Achieving an efficiency exceeding 99% relies not only on power devices, but also on system intelligence.

Excellent power stages alone are not enough; a sufficiently intelligent brain is also needed. The system's control core utilizes the Infineon XMC™ 1404 (Cortex-M0 core) to achieve fully digital closed-loop control and mode management. In terms of control strategy, it employs a CCM continuous conduction mode + duty cycle feedforward (DFF) algorithm, maintaining good dynamic response and low ripple performance even at switching frequencies above 65 kHz.

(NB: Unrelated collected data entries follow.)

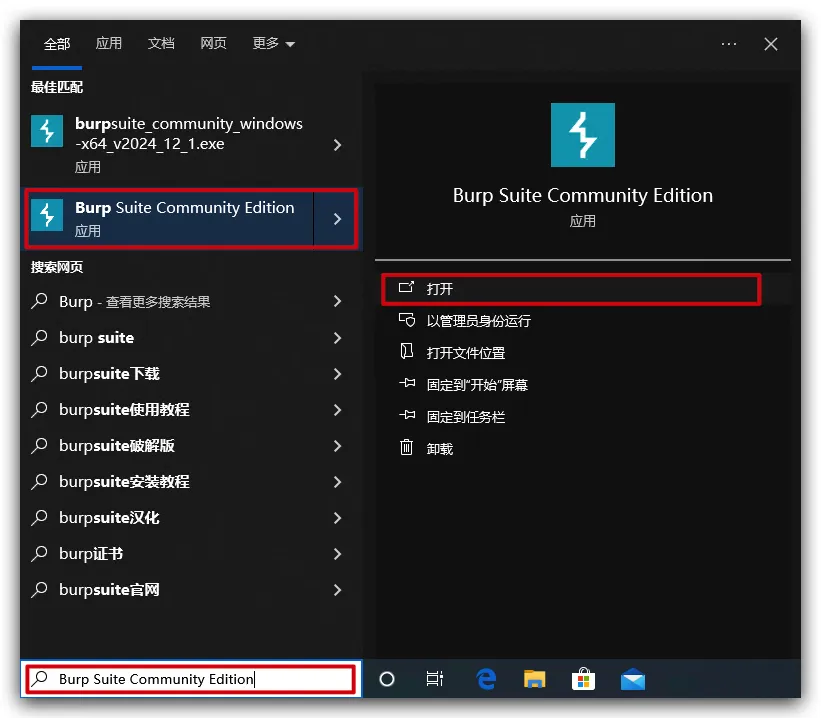Image resolution: width=821 pixels, height=718 pixels.
Task: Click the burpsuite_community_windows installer icon
Action: pyautogui.click(x=47, y=132)
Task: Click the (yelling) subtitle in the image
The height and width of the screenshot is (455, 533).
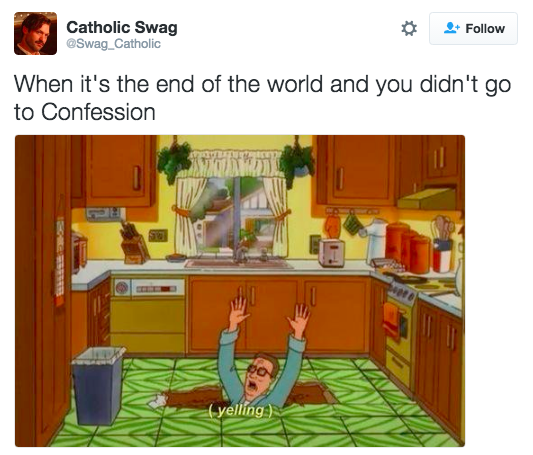Action: [x=240, y=410]
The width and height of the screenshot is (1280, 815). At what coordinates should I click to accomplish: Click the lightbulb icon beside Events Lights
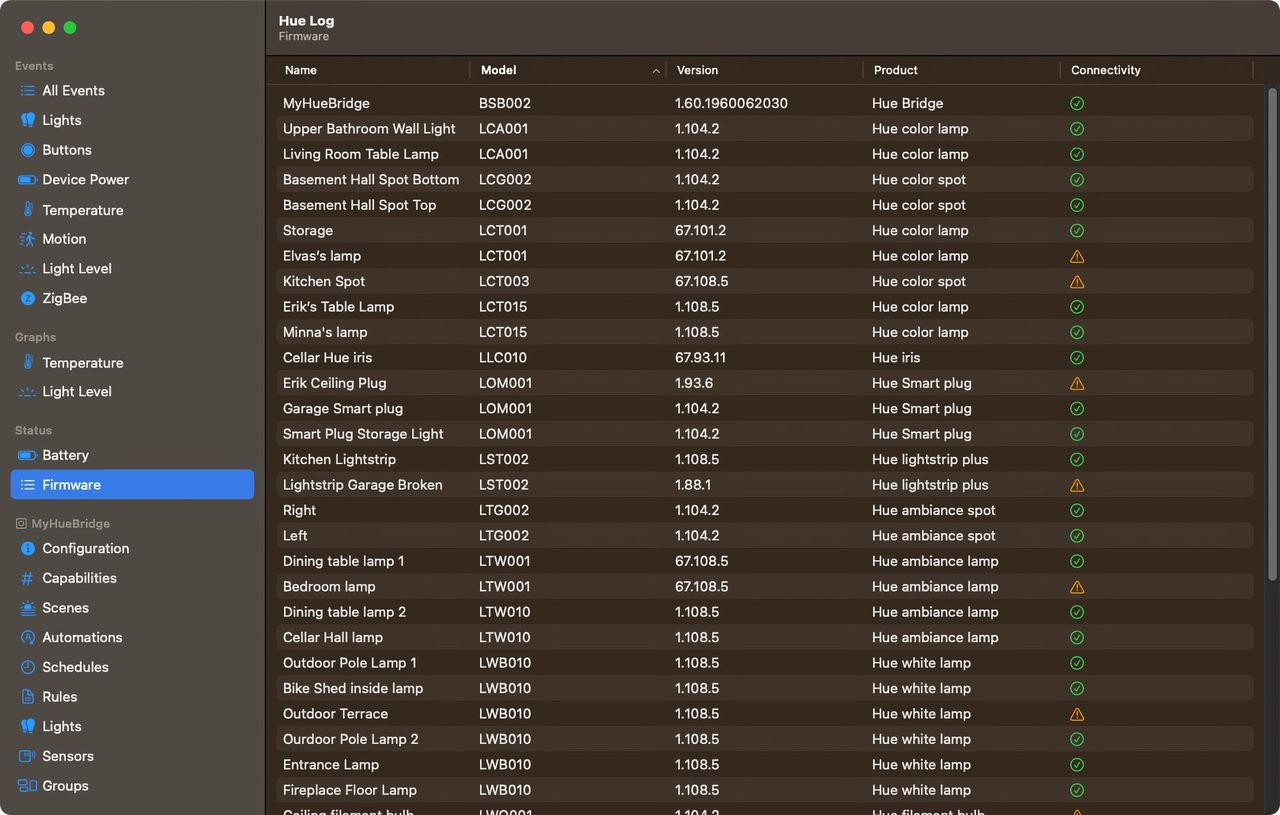pyautogui.click(x=28, y=120)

In the face of high-voltage, high-power, and high dv/dt operating environments, reliability is the bottom line for power supply engineering. To this end, this solution constructs a complete safety closed-loop mechanism from the input end to the control end, consisting of a three-level protection architecture: "surge protection → power-on current limiting → MCU intelligent overvoltage/overcurrent protection" .

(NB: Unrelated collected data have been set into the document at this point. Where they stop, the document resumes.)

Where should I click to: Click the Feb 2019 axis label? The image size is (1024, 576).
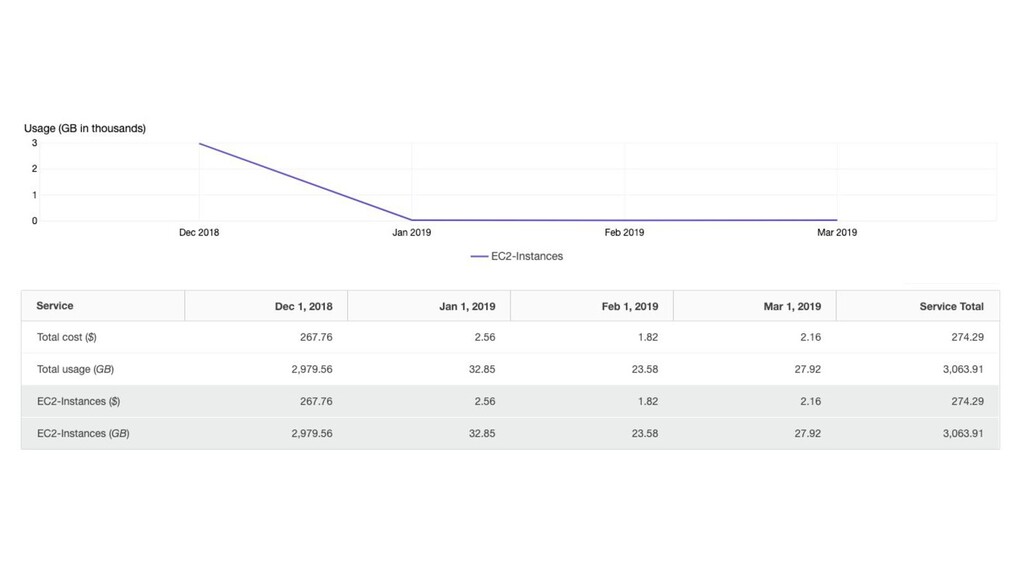tap(624, 232)
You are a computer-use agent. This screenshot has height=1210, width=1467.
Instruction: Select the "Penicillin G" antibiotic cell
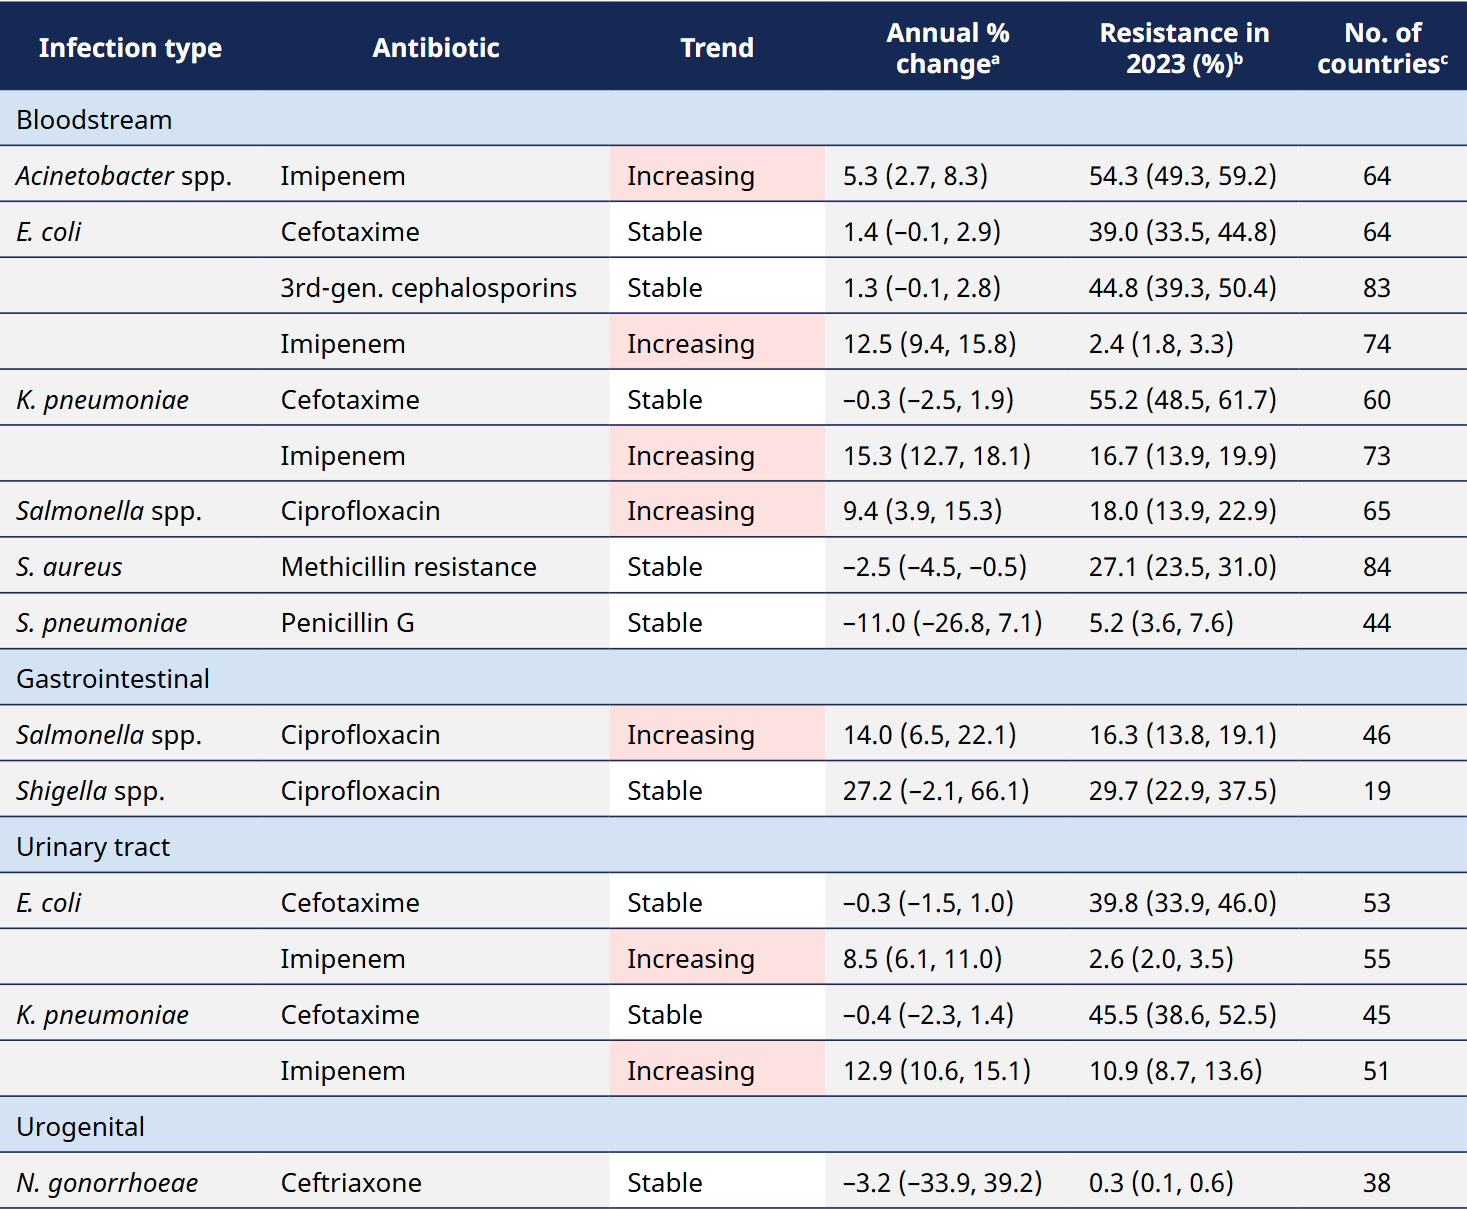(347, 623)
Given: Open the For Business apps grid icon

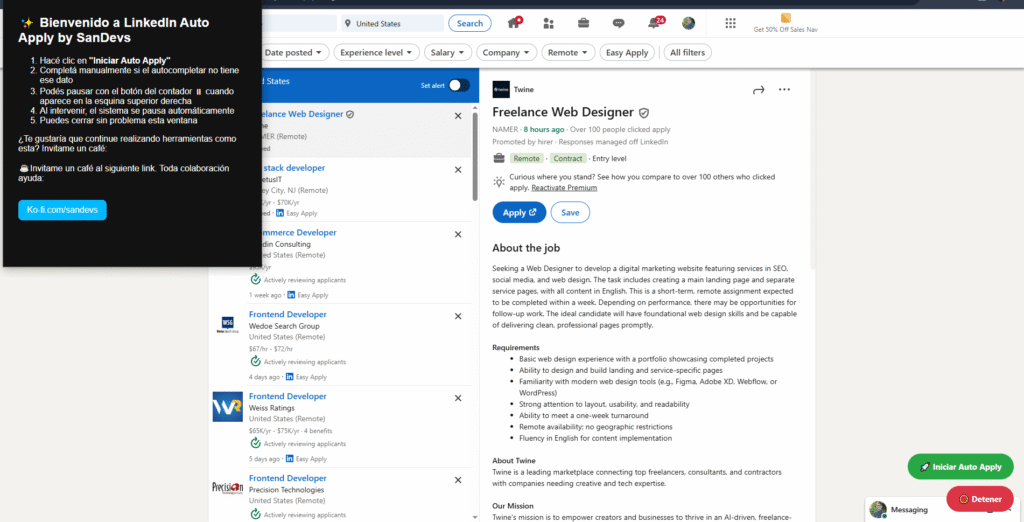Looking at the screenshot, I should click(x=730, y=23).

The system is also equipped with an auxiliary power board that uses the quasi-resonant flyback circuit of Infineon's second-generation controller ICE5QSAG, eliminating the need for a Snubber absorption circuit and improving efficiency.

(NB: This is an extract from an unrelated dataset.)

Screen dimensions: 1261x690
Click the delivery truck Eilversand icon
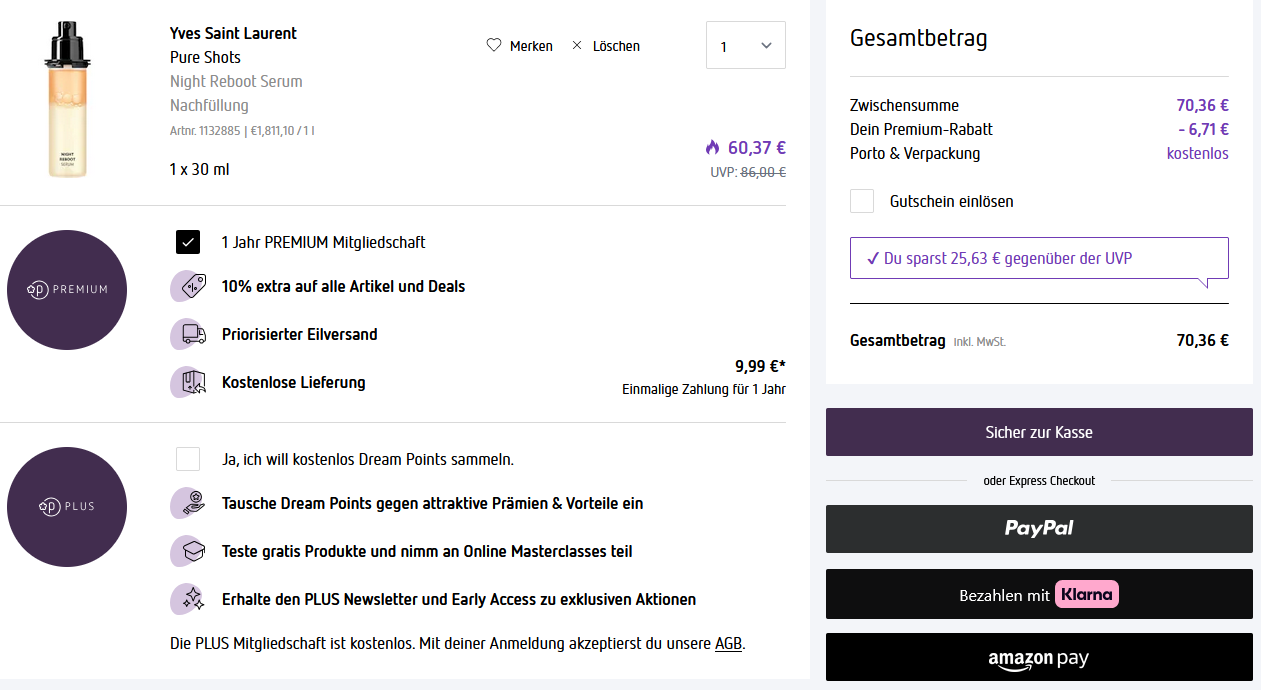point(188,334)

Actual test results show that when the power exceeds 200W, the PFC efficiency is above 97% under three voltage input conditions: 200V, 220V, and 245V. Furthermore, it achieves a peak efficiency of 99.22% under 245V AC conditions , reaching industry-leading energy efficiency performance.

This high-efficiency system relies not only on active components, but also on the quality of passive components, which determines energy efficiency and long-term reliability. Therefore, high-performance components from Panasonic and TDK were selected in the surge protection design to ensure low losses, low temperature rise, and longer lifespan.

With its ultra-high efficiency, bidirectional capabilities, and compact design, this solution has become a "core driver" in many high-growth sectors: telecommunications, server power supplies, solar inverters, energy storage, industrial power supplies, charging stations, battery formation, chargers/electric vehicle chargers, electric transportation, and most other scenarios that require "turning electricity into more valuable electricity."

When energy efficiency surpasses the 99% threshold, it's not just a series of numbers on a datasheet that changes, but the mindset of the entire industry chain. In the future, we believe that power supplies will no longer be "passive energy modules," but rather proactive players in energy dispatching, power interaction, and system intelligence. It's time to say goodbye to the "old era" of high losses and bulky designs. Embracing SiC is embracing a cleaner, smarter, and more resilient energy future.